Bristowe, Samuel Botelier (1822 to 1897)
Lived at either 5 or 7 Cintra Park
Samuel Botelier Bristowe was an English barrister and Liberal Party politician from Nottinghamshire. He sat in the House of Commons from 1870 to 1880, and later became a Country Court Judge, surviving a murder attempt in 1889. He lived at either No 5 or No 7 Cintra Park (1871 Census no number stated).
He became a Queen’s Council (QC) in 1872, and was a member of the Council for Legal Education as well as being one of the editors of “Burn’s Justice of the Peace”.
After leaving Parliament, Bristowe was a County Court Judge from 1880 to 1891. He was appointed initially to the Midland County Court, where an attempt was made to kill him in 1889. At a sitting of the Nottingham District County Court, Bristowe had dismissed a civil action in which a German manufacturer of false teeth sued someone for the value of a set of teeth. The plaintiff, William Edward Arnemann, who lived in Nottingham, had previously been prosecuted for falsely advertising himself as a dentist. He had brought several similar cases for non-payment, most of which failed because the teeth did not fit. On this occasion, he denounced the ruling, claiming that he was being outlawed.
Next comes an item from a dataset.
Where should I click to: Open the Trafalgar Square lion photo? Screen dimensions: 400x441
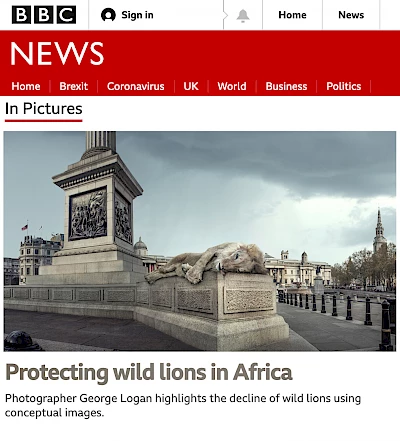[x=200, y=241]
After court sittings, Bristowe routinely left Nottingham on the 5.40pm Great Northern train to return to his home at West Hallam in Derbyshire, and on this occasion was followed unobserved by Arnemann, who bought a ticket to the same destination and followed the judge onto the platform. When Bristowe went to board his first-class carriage, Arnemann shot him in the back, firing one shot from a full-loaded six-chambered revolver. Bristowe collapsed unconscious, but recovered consciousness before being taken to hospital. The Times newspaper reported that Arnemann said “I have had his blood; I wish I may have killed him”. The bullet was not removed, and remained in Bristowe’s body until his death.
Bristowe married Albertine Eugenie Elizabeth Lavit, daughter of Jean Jacques Lavit of Paris and Isabella Roper, on 1 July 1856.